# Forum > Gaming > Roleplaying Games > D&D 3e/3.5e/d20 >  Can I creat a potion with metamagic on it?

## Zhepna

Hi, 
I want to play a artificer that mainly creat potions and magic traps to help villagers to have a better life.

I was wondering, does Metamagic cost adjustments apply to a potion I creat?
I can take the Metaphysical Spellshaper Prestige class and it reduce to zero the level adjustment of metamagic applied to spells.
If I creat a potion of Cloud of Knives and apply persist on it while being a metaphysical spellshaper, does the cost of the potion affected or it remain the same?
If I put a metamagic on a spell when I creat a magic trap for it? If so, does the  level adjustment of metamagic applied to it?
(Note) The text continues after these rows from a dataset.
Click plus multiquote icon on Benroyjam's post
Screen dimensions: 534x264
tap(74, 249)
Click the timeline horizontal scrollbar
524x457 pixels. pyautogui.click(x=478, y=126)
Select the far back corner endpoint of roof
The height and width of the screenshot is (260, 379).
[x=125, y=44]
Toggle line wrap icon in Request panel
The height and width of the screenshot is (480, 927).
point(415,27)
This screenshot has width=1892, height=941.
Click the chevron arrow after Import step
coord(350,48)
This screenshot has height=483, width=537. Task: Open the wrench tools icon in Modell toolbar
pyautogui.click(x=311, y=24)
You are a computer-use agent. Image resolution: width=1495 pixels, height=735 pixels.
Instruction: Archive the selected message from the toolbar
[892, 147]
Thanks a lot for the information and have a nice day.

----------


## Biggus

Yes you can create potions with metamagic applied (PHB p.88). The costs are increased as normal, so for example a potion of Extended Mage Armor would cost 300GP. You can't make a potion whose adjusted level is higher than 3rd unless you have the Master Alchemist prestige class (MoF).

Can't help you with the other questions I'm afraid.
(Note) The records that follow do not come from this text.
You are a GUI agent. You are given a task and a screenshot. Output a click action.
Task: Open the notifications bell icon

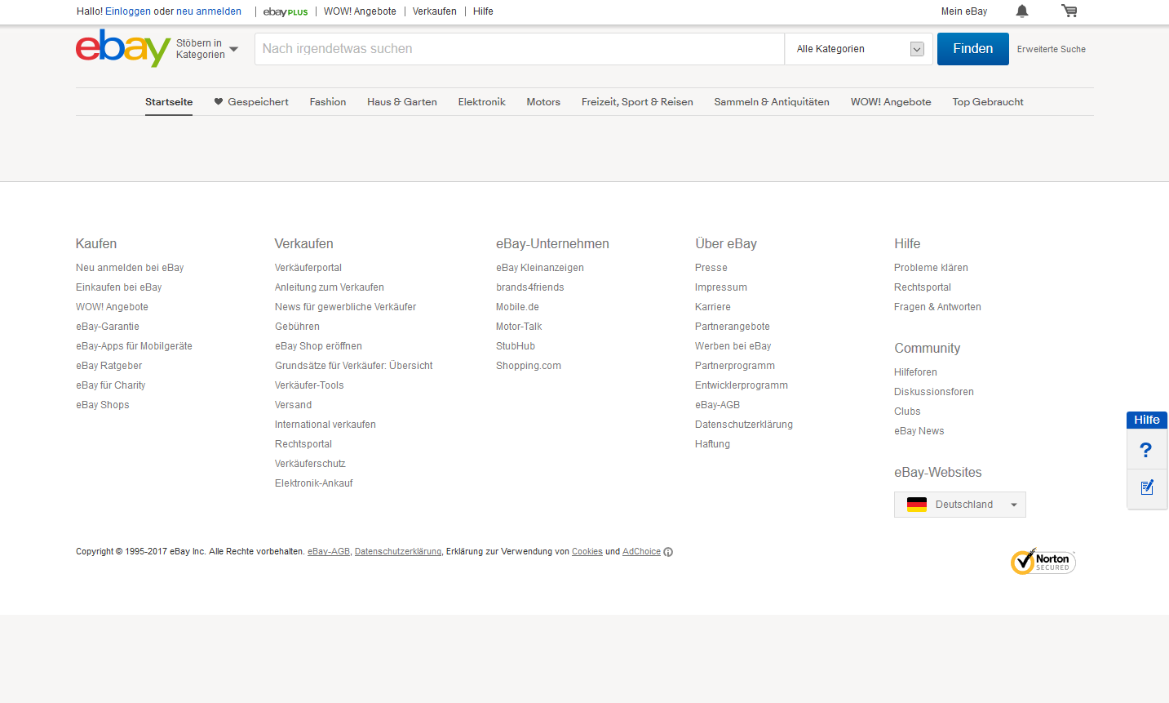(1021, 11)
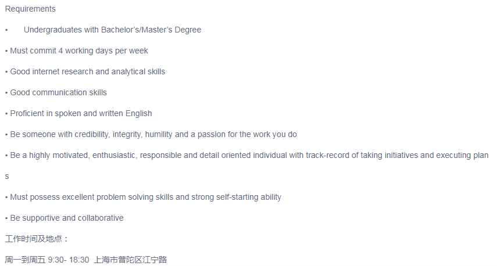Viewport: 497px width, 266px height.
Task: Click the '4 working days per week' line
Action: click(x=103, y=51)
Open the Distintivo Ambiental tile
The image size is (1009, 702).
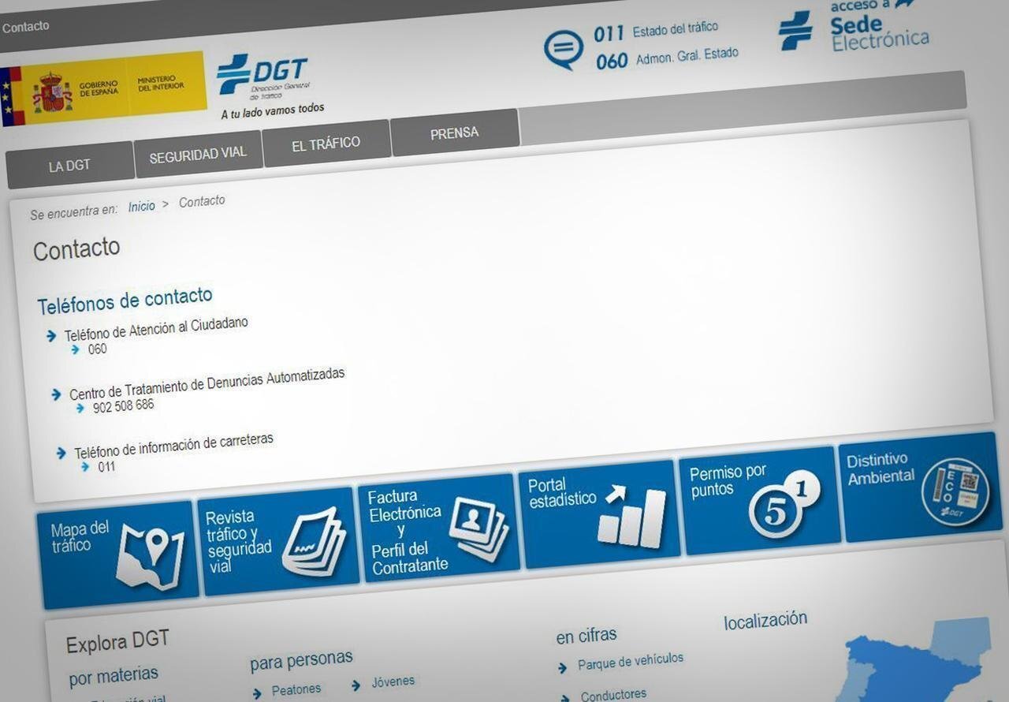coord(920,486)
Edit: yes you can create magic traps which include metamagic effects, and the cost is based on the increased spell slot as normal (DS p.132).

----------


## spectralphoenix

Personal range spells like Cloud of Knives cannot be made into potions. See Creating Potions (DMG pg 286).

Not sure about Metaphysical Spellshaper - looking it up it seems homebrew? If your DM allows it, ask your DM.

----------


## Telonius

Yeah, it's homebrew. Also extremely, extremely overpowered. The ability score damage is trivial to overcome at anything but low levels. If the DM is allowing that, metamagic potions are going to be the least of their worries for game balance.

----------